#### INSTRUCTION 1
In the court judgment on 70 Danfodio Road, Aba, from whom and in what month and year did the plaintiff/respondent say he acquired the property?
#### INSTRUCTION 2
Using the court judgment on 70 Danfodio Road, Aba, explain why, in the plaintiff/respondent's account, his title deeds went to the African Continental Bank Ltd and the renewed lease went to the defendant/appellant.
#### INSTRUCTION 3
Extend the court judgment on 70 Danfodio Road, Aba, beyond its final sentence, keeping its voice.

#### SOURCE EXTRACT
## start
KARIBI-WHYTE, J.S.C.: I have read the judgment of my learned brother Wali J.S.C. in this appeal. I agree entirely with his conclusion that the appeal of the appellant should be allowed, both in respect of the substantive claim and the counter-claim.

 

The gravamen of the plaintiff/respondents claim is founded on his illiteracy; and particularly on the noncompliance of the document relied upon by the defendant with the provisions of section 3 of the Illiterate’s Protection Law. The defendant’s counter-claim seeks specific enforcement of the agreement of the parties.

 

The relevant facts of this interesting and unusual case ought to be compendiously stated before it will be appropriate to consider the judgment of the Court of Appeal.

 

According to the statement of claim and his oral testimony at the trial, plaintiff/respondent acquired the property in dispute, namely; 70 Danfodio Road, Aba, from one Nnana Kalu in February, 1955. In the same year he used the property as security for a loan with the African Continental Bank Ltd. He deposited his title deeds with the Bank for the purpose and executed a Memorandum of deposit, Exhibit A with the Bank. Subsequently, he obtained a loan of £ 1,300.00 (N2,600) from the defendant/appellant. For this purpose he handed over to him, the renewed lease, “Exhibit B.” The African Continental Bank Ltd, was still holding the lease which expired in 1960.

 

The plaintiff/respondent gave to defendant/appellant a receipt and put him in possession of 70 Danfodio Road, Aba, in addition to handing over the renewed lease of the property. Plaintiff/respondent was out of the country and was living in the Cameroons for quite a long time. He only returned to the country at the end of the civil war, to request the defendant/appellant to surrender the property to him. When the defendant/appellant refused, he instituted this action claiming as follows:

 

“(a)    Recovery of possession of a house and land known as No. 70 Danfodio Road, Aba in the Aba Urban Division.

 

(b)     An account of all the rents collected by the defendant from the tenants of the said house and land known as No. 70 Danfodio Road, Aba from 1964 until possession is given UP. „

 

Defendant’s story is different in certain respects, It was that plaintiff/ respondent agreed to sell the property to him at the price of f l,300 (N2,600). He paid the amount agreed and plaintiff/respondent issued him with “ExhihitC.” and surrendered to him the renewed lease of the property – “Exhibit B.” The defendant/appellant said that in pursuance of the transaction plaintiff/respondent took him to the Land office at Aba, and completed all the vital formalities for the transfer of the property to him. He was put in possession of the property. The defendant appellant relied on several letters from the Land office with respect to the transfer of possession, and the fact that the Governor had given his consent, in principle, to the transfer before the outbreak of the civil war.
## end
#### DATASET SECTION
## start
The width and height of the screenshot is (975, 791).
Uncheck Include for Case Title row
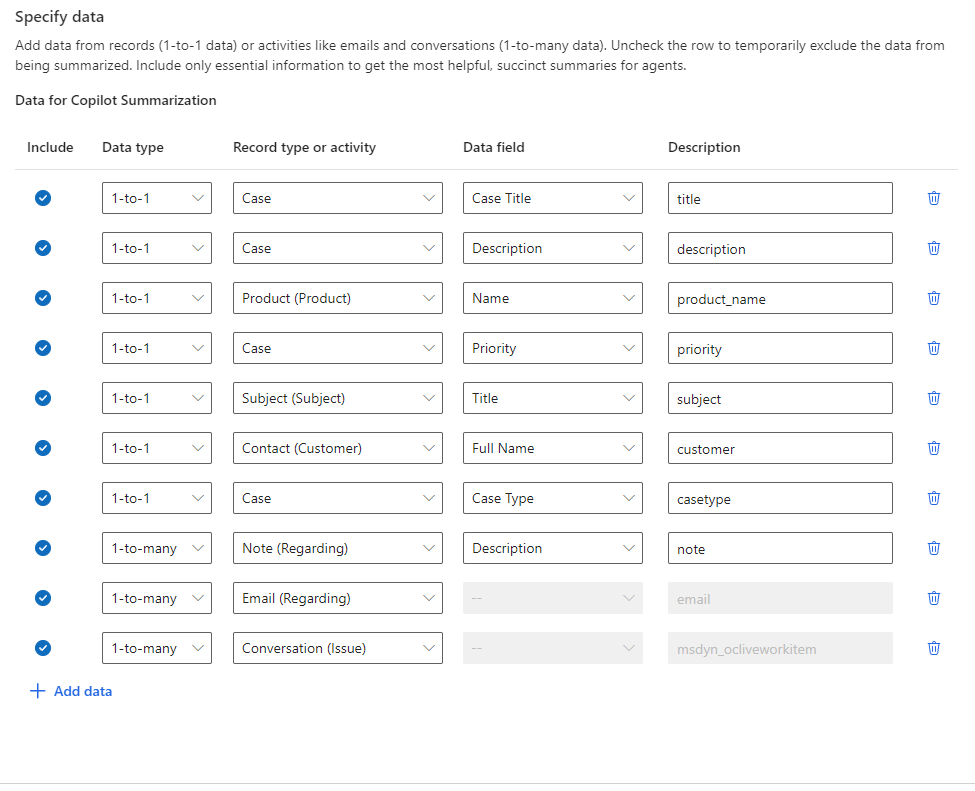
## end
#### TASK RESULT 1
He said he acquired it from one Nnana Kalu in February 1955.

#### TASK RESULT 2
He deposited his title deeds with the African Continental Bank Ltd because he was using the property as security for a loan from the Bank. He handed the renewed lease to the defendant/appellant in order to obtain a loan of £1,300 (N2,600) from him.

#### TASK RESULT 3
 

At the end of the civil war defendant/appellant could not trace the plaintiff/ respondent for the completion of the transfer of the property to him. When eventually he was found on his return from the Cameroons, plaintiff/respondent refused to co-operate in the transfer of the property. It was at this time he claimed the transaction with the defendant/appellant was a loan, recoverable from the rents of the property. It was a transaction for the sale of the property. Hence, when plaintiff/respondent brought the action as indicated, defendant /appellant counterclaimed as follows

 

Particulars of Counter-claim

 

“1.     On or about the 5th day of October, 1964 the plaintiff sold Plot 5 in Block 159, otherwise known as 70 Danfodio road, Aba to the defendant for N2,600.00, put the defendant into possession of the same surrendered to the defendant the Building Lease thereof and all the documents relating thereto.

 

  1. The defendant claims to have specific performance of the aforementioned transaction and that the plaintiff may be ordered to take all the necessary steps required by law and execute a proper assignment of the said premises to the defendant.”

The action was tried in the High Court, on the pleadings of the parties. At the end of the trial, the learned Judge Mbachu J. Entered judgment for the plaintiff. He ordered the defendant to give up possession of the property to the plaintiff. He dismissed defendant’s counterclaim.

 

In his judgment the learned Judge found as a fact that plaintiff signed . “Exhibits A, B and C.” He also found out that plaintiff was not the maker of writer of “Exhibits A, B and C.” He found out that plaintiff though capable of signing his name was incapable of making the documents. The failure of the maker of “ExhibitsA, Band C.” to write his name and address on the document is noncompliance with section 3 of the Illiterates Protection Law. “Exhibits C” the purchase receipt contravened the illiterate Protection Law and “Exhibit C” was not enforceable against the plaintiff.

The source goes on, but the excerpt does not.